WARTAKEPRI.co.id, PANGKALPINANG – PT Timah terus berkomitmen untuk mendukung pertumbuhan ekonomi lokal.
Salah satunya dengan mendorong pengembangan sektor Usaha Mikro, Kecil dan Menengah (UMKM) melalui penyelenggaraan berbagai program pelatihan.
Departement Head Corporate Communication PT Timah, Anggi Siahaan menjelaskan, program pelatihan yang diselenggarakan oleh PT Timah bagi para pelaku UMKM merupakan bagian dari tanggung jawab sosial perusahaan.
“Guna menciptakan UMKM yang lebih tangguh, inovatif dan mampu bersaing di pasar yang lebih luas,” ujar Anggi, Rabu, 14 Mei 2025.
PT Timah kata Anggi telah menggelar pelatihan digital marketing bagi para puluhan pelaku UMKM untuk meningkatkan wawasan dalam memasarkan produk di toko online.
“Berbagai pelatihan yang diselenggarakan oleh PT Timah meliputi berbagai topik, seperti Pelatihan Strategi dan Peningkatan UMKM melalu Mindset Enterpreneur dan Branding Produk dalam Persaingan Pasar Digitalisasi hingga penyusunan laporan Keuangan UKM Berbasis Digital,” beber Anggi.
Program pelatihan tersebut masih kata Anggi disejalankan dengan upaya pemerintah dalam mendorong transformasi UMKM, agar lebih adaptif terhadap perkembangan zaman, terutama di era digitalisasi saat ini.
“Dengan dukungan yang tepat, diharapkan UMKM dapat tumbuh menjadi pelaku usaha yang profesional dan siap bersaing di pasar nasional maupun global,” paparnya.
Karena menurutnya, UMKM memiliki peran strategis dalam perekonomian, terutama dalam menyerap tenaga kerja dan menggerakkan perekonomian daerah.
“PT Timah berupaya menghadirkan pelatihan yang aplikatif dan sesuai dengan kebutuhan pelaku UMKM, agar mereka dapat naik kelas.
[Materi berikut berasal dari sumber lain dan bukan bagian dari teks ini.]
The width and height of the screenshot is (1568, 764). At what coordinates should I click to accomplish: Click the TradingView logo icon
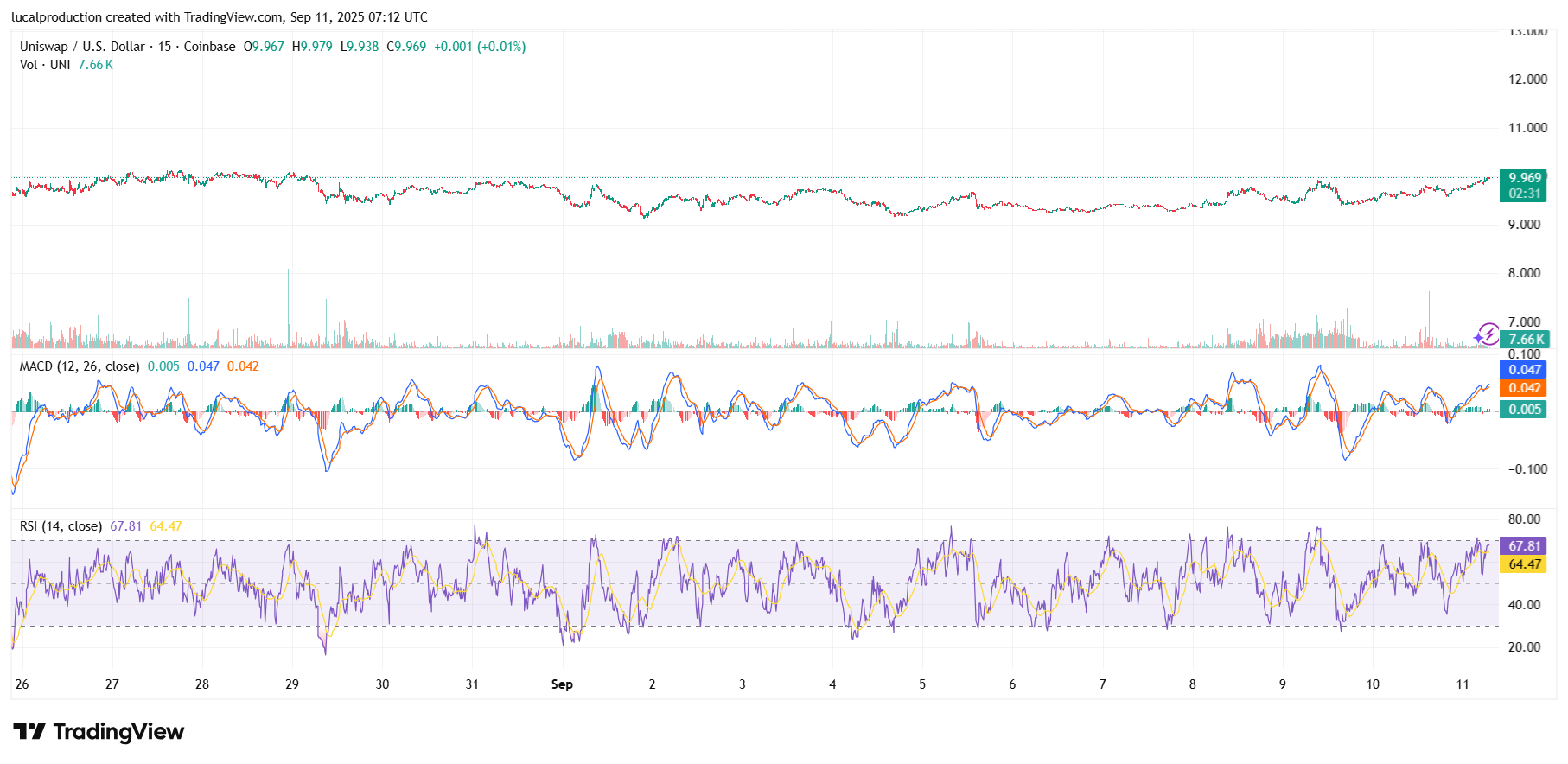pos(29,732)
Karena UMKM berperan penting dalam menggerakkan ekonomi daerah,” ucap Anggi.
Melalui pelatihan-pelatihan ini, pihaknya berharap agar para pelaku UMKM tidak hanya mendapatkan pengetahuan baru saja, tetapi juga jejaring dan pendampingan usaha yang berkelanjutan.
“Tidak hanya mendapatkan pengalaman dan pengetahuan saja, akan tetapi juga jaringan usaha serta pendampingan yang berkesinambungan,” imbuhnya.
Sementara itu, salah seorang peserta pelatihan digital marketing PT Timah, Yuliana mengapresiasi dengan adanya pelatihan ini. Ia beserta rekannya bisa lebih mengoptimalkan pemasaran produk di market place.
“Alhamdulillah banyak sekali ilmu yang didapat, ini bukan pertama kali saya ikut pelatihan, tapi sudah beberapa kali ikut pelatihan dari PT Timah,” ucap Yuliana.
Pelatihan tersebut kata Yuliana tentunya sangat bermanfaat. Sehingga mampu menjual produk di aplikasi Tik Tok.
“Saya baru mengetahui cara melihat pesanan orang. Selama ini saya baru jualan di Facebook saja,” kata owner Stik Ikan Pak Umar ini.
Menurutnya, dengan adanya pelatihan market secara digital ini, dirinya semakin percaya diri untuk menjajakan produk secara langsung (live) di media sosial.
“Sekarang lebih paham dan percaya diri untuk live, sudah tahu cara dan apa yang ingin disampaikan. Tentu sangat penting bagi kami, karena sekarang kalau hanya mengandalkan jualan offline, omsetnya jauh lebih sedikit. Jadi memang harus pandai memasarkan secara online,” katanya.
Kedepan, Ia berharap PT Timah dapat terus membina para pelaku UMKM dan mitra bisnis, dengan menggelar berbagai pelatihan.
“Sehingga dapat meningkatkan kapabilitas dan produktivitas kami sebagai pelaku UMKM untuk mendukung pengembangan usaha sekaligus meningkatkan perekonomian,” tandasnya.(Aman).